Ma dietro questi numeri record si nasconde un paradosso: mai così tanti lavoratori introvabili. Rispetto al 2019, quando i profili mancanti erano 210mila (24,6%) il numero delle assunzioni di difficile reperimento si è triplicato, toccando quota 604 mila (51,8%). Secondo l’analisi della Fondazione Studi consulenti del lavoro, le imprese faticano soprattutto a trovare cuochi, pasticcieri, gelatai e camerieri. Un’emergenza silenziosa che rischia di inceppare il motore di uno dei comparti chiave dell’economia nazionale. Se, da un lato, il settore si consolida e vede aumentare soprattutto il lavoro dipendente (9% in cinque anni) nelle aree del Centro Italia così come nel Mezzogiorno, dall’altro continua a scontare difficoltà crescenti nell’intercettare i profili richiesti.
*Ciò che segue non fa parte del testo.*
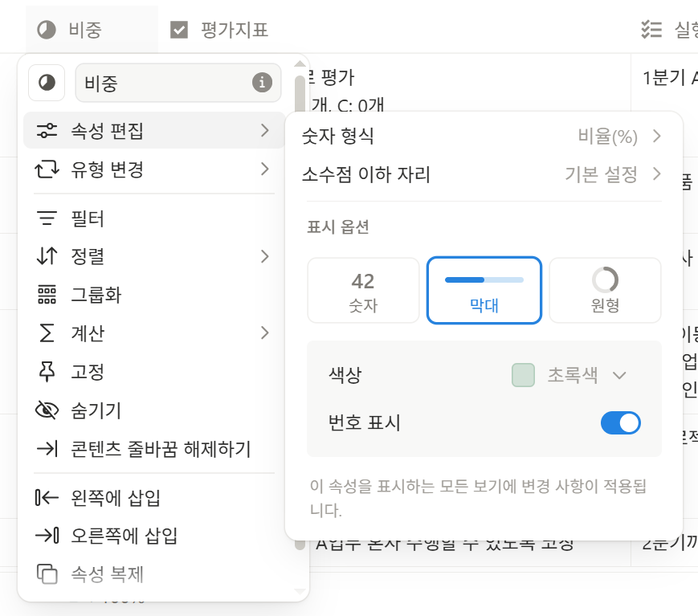Expand 소수점 이하 자리 settings
This screenshot has height=616, width=698.
pyautogui.click(x=657, y=175)
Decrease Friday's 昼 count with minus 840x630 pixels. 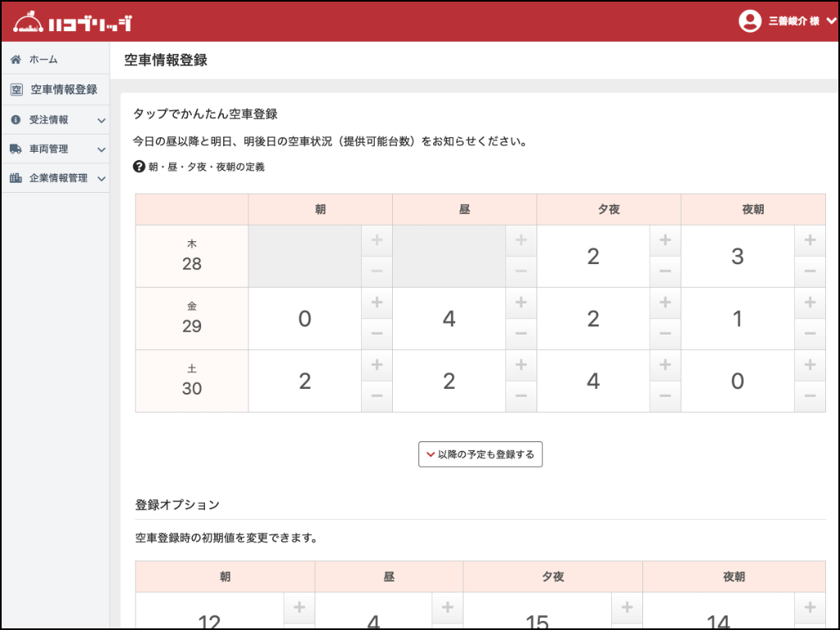click(x=521, y=334)
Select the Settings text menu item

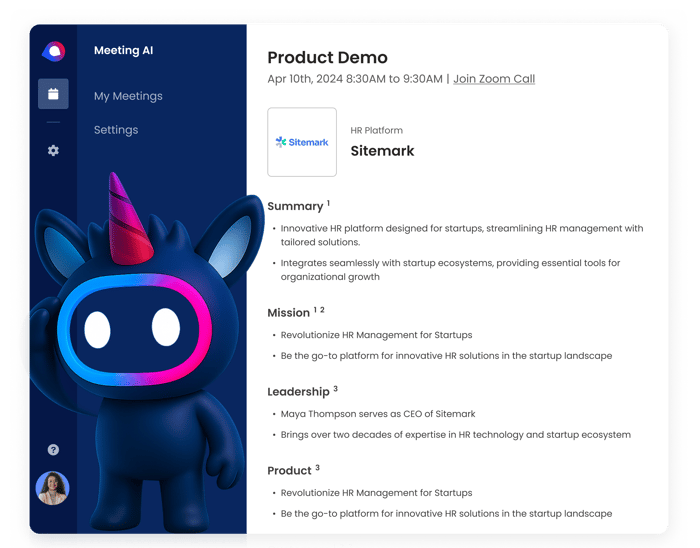coord(116,130)
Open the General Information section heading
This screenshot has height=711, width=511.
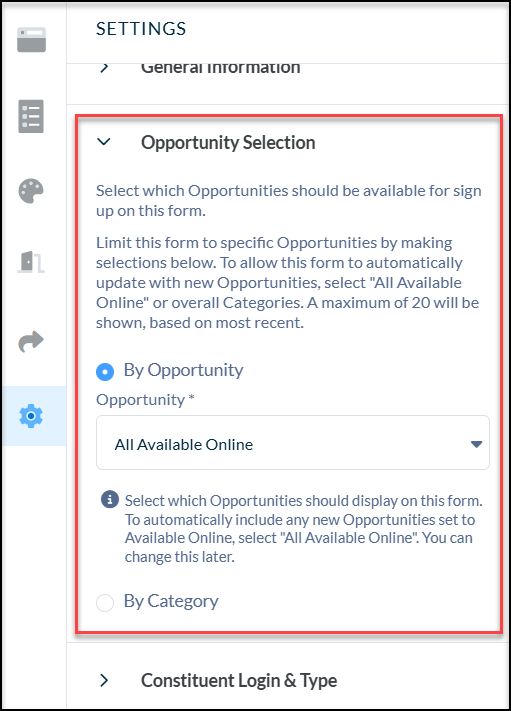point(220,67)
A mancare all’appello sono soprattutto cuochi (irreperibili nel 61,7% dei casi), pasticcieri e gelatai (59,8%), camerieri (54,7%), baristi (50,6%) e, ancora di più, i tecnici della produzione e preparazione alimentare (76,4%).
La difficoltà riguarda in modo particolare le regioni che negli ultimi anni hanno assistito a una crescita del fabbisogno di figure per il comparto della ricettività e della ristorazione: è il caso, ad esempio, di Sicilia, Calabria e Sardegna. Ma le regioni dove si registra più affanno sono nel Centro Nord: dopo il Molise (66,6% dei profili giudicati irreperibili dalle aziende), spiccano Umbria (61,1%), Trentino Alto Adige (58,4%), Lazio (58,1%), Piemonte e Valle d’Aosta (55,7%).
A pesare sul comparto, evidenzia ancora l’analisi dei Consulenti del lavoro, sono fattori strutturali: l’assenza sistemica di percorsi formativi idonei che producano personale qualificato in misura adeguata alle richieste, stagionalità e intensità del lavoro. In questa situazione, tuttavia, si intravedono dei segnali positivi: negli ultimi anni è cresciuta, infatti, la domanda di lavoratori con qualifica di formazione professionale, la cui incidenza sul totale delle assunzioni previste è passata dal 43,2% del 2019 al 51,7% del 2024. Piccolo segnale di un’evoluzione in corso anche se ancora molto lenta.
«Il turismo rappresenta un volano per l’economia del nostro Paese, ma non possiamo ignorare l’altra faccia della medaglia: la difficoltà crescente nel trovare lavoratori qualificati rischia di trasformarsi in un’emergenza strutturale che mette a rischio lo sviluppo futuro del comparto e l’andamento positivo dell’occupazione. Oggi più che mai è fondamentale vincere la sfida del reperimento delle competenze investendo nella formazione mirata, soprattutto aumentando gli Its», ha dichiarato il presidente del Consiglio nazionale dell’Ordine dei consulenti del lavoro, Rosario De Luca.